▶ Assignment
Transcribe exactly the lines from the one containing "You are a GUI" through the end of the data, both included. Leave out pictures.

[Records supplied — start]

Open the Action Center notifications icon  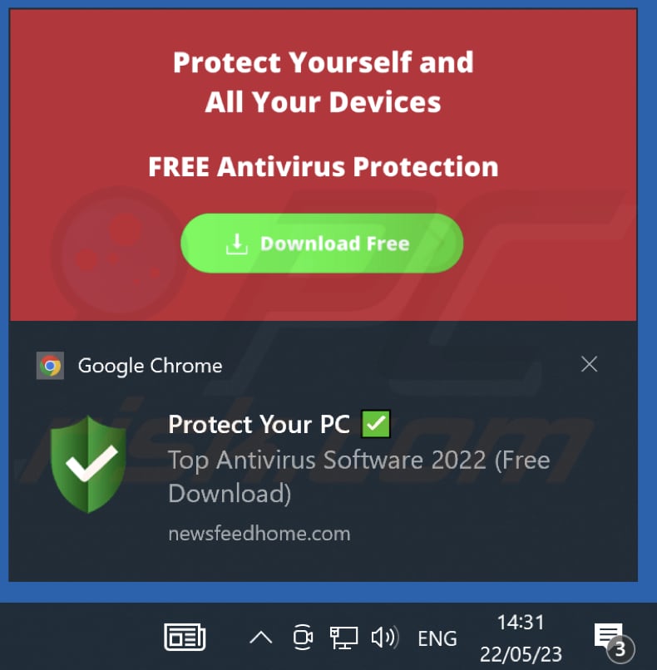(x=614, y=641)
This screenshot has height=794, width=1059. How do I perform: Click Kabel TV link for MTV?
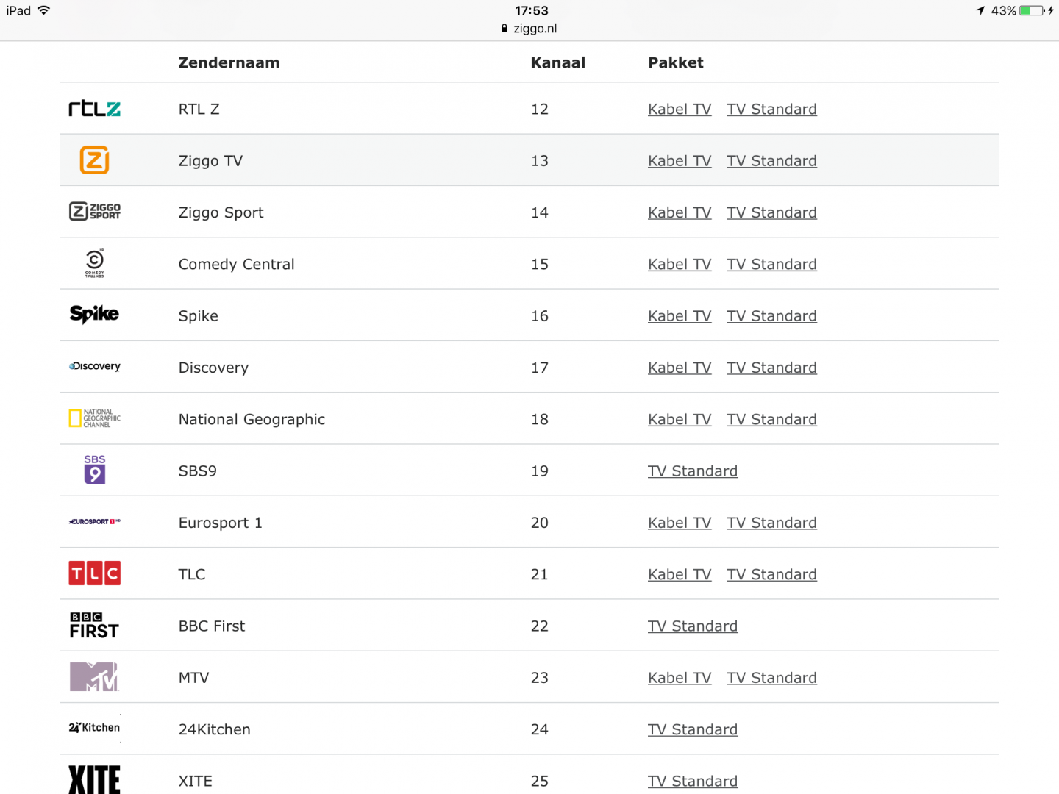[680, 678]
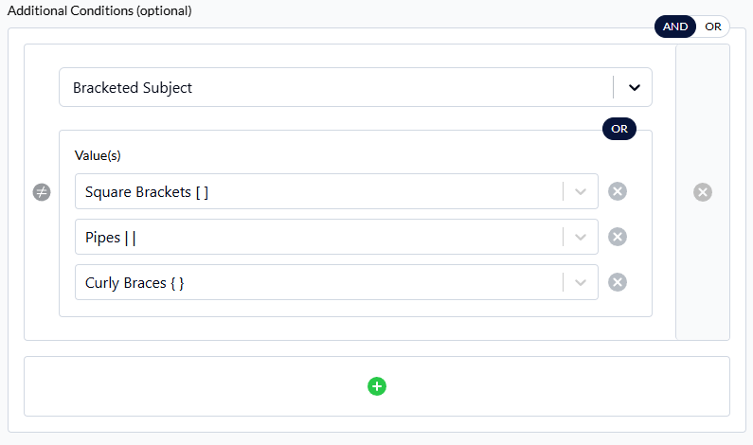Remove the Square Brackets value
The height and width of the screenshot is (445, 753).
(618, 191)
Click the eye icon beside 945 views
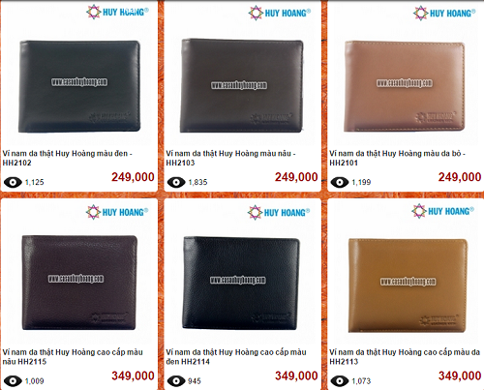Viewport: 484px width, 390px height. click(x=176, y=381)
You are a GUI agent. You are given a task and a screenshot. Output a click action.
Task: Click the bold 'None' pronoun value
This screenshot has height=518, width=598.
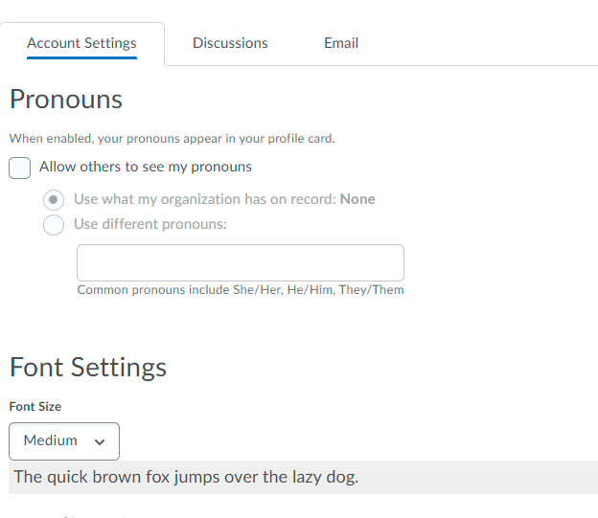(x=357, y=199)
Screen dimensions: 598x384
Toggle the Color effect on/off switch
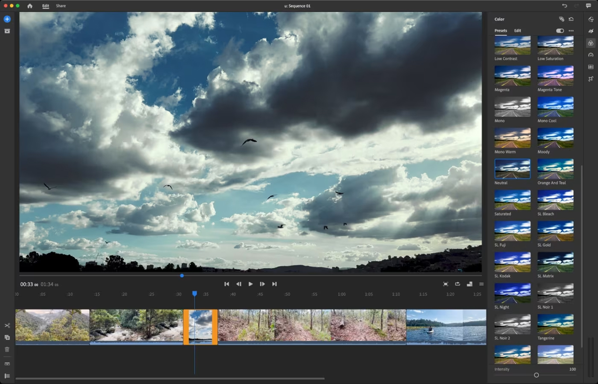point(560,31)
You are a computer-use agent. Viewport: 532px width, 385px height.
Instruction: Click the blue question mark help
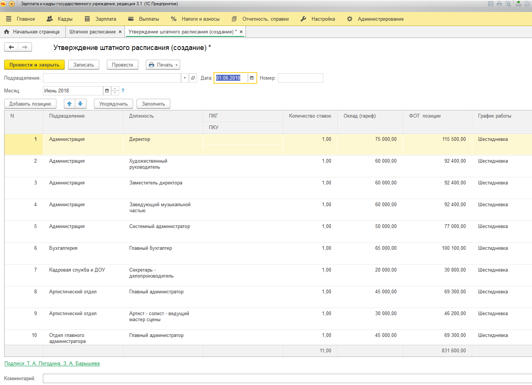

[Records supplied — finish]

▶ Your solution
You are a GUI agent. You are given a task and a screenshot. Output a click action.
Task: Click the bold 'None' pronoun value
This screenshot has height=518, width=598.
(x=357, y=199)
Screen dimensions: 598x384
Toggle the Color effect on/off switch
point(560,31)
You are a computer-use agent. Viewport: 532px width, 385px height.
Instruction: Click the blue question mark help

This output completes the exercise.